If Cave is the band’s brain, and Ellis is its soul, Grinderman’s oft-neglected heart is bassist Martyn P. Casey; while all around him create merry hell, he remains practically rooted to his stage-right spot, anchoring each song with a rock solid bassline as if his life depended on it. Take him out of the equation, especially on the tracks from the band’s debut, and a song like ‘Honey Bee (Let’s Fly to Mars)’ would sound like a bunch of fifty-somethings making noise in a garage somewhere. Likewise, the closing ‘Grinderman’ – without his lurching low-end chords – would be a perfect replication of the desolate sound of beards and dust, somewhere in the Outback, but would hardly make for an effective end to the set.

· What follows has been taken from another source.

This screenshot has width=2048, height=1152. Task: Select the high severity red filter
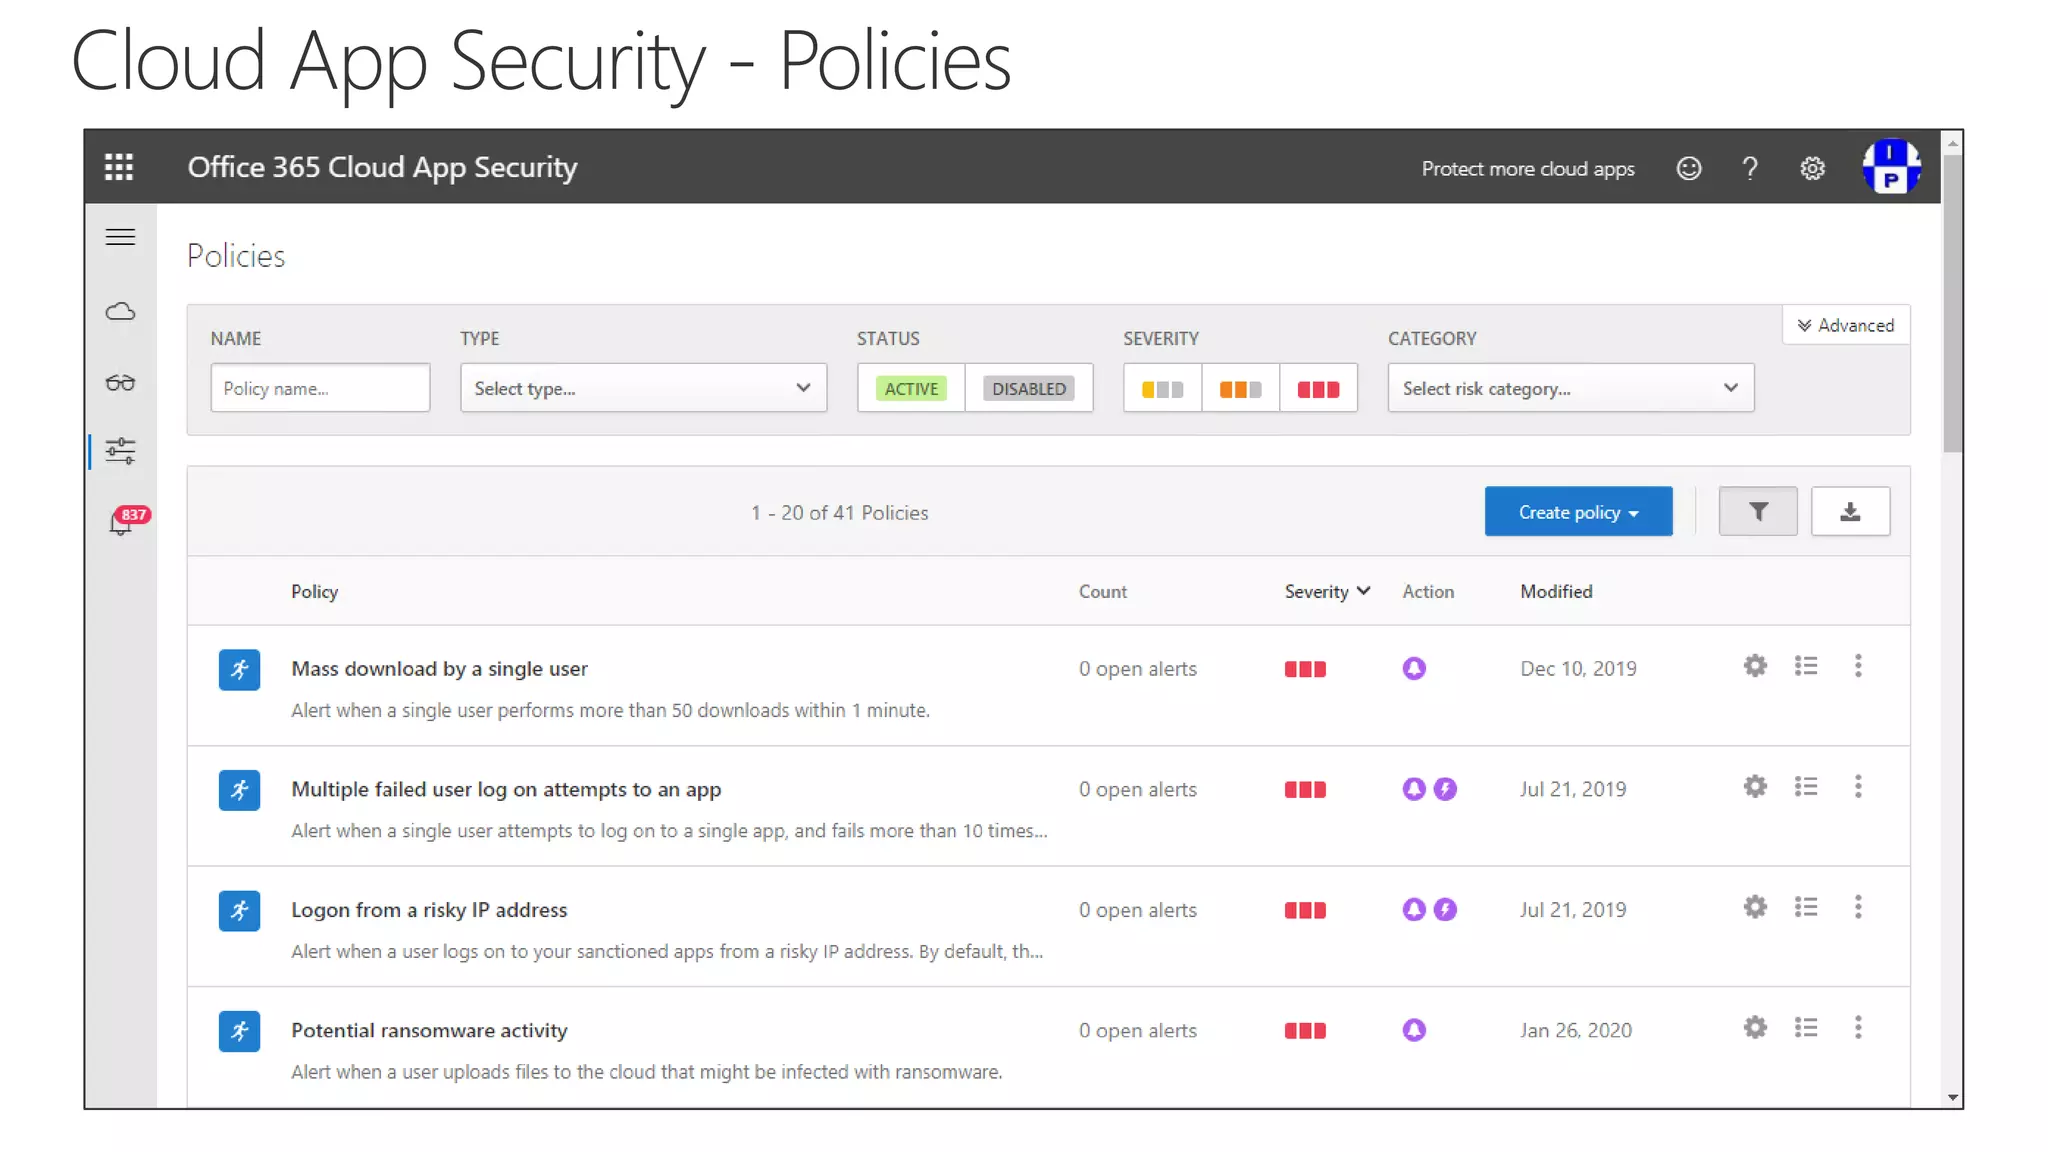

Predictably, however, the highlight is ‘No Pussy Blues’, which the band toy with for double its usual running time, turning it into a rampaging monster, as Cave freestyles new verses in which he gets down on at least three knees in order to beg his lady for some sex – and even then, she still doesn’t want to.

It’s a commanding set from a band who have no right to be as ballsy and exciting as they are at their age; whether this tour will have the same effect on their dayjob as their previous record did on the Bad Seeds has yet to be seen. Then again, if not, at least the people of Leeds will have witnessed the Grindermen in full swing – kicking ass, taking names and, of course, making noise.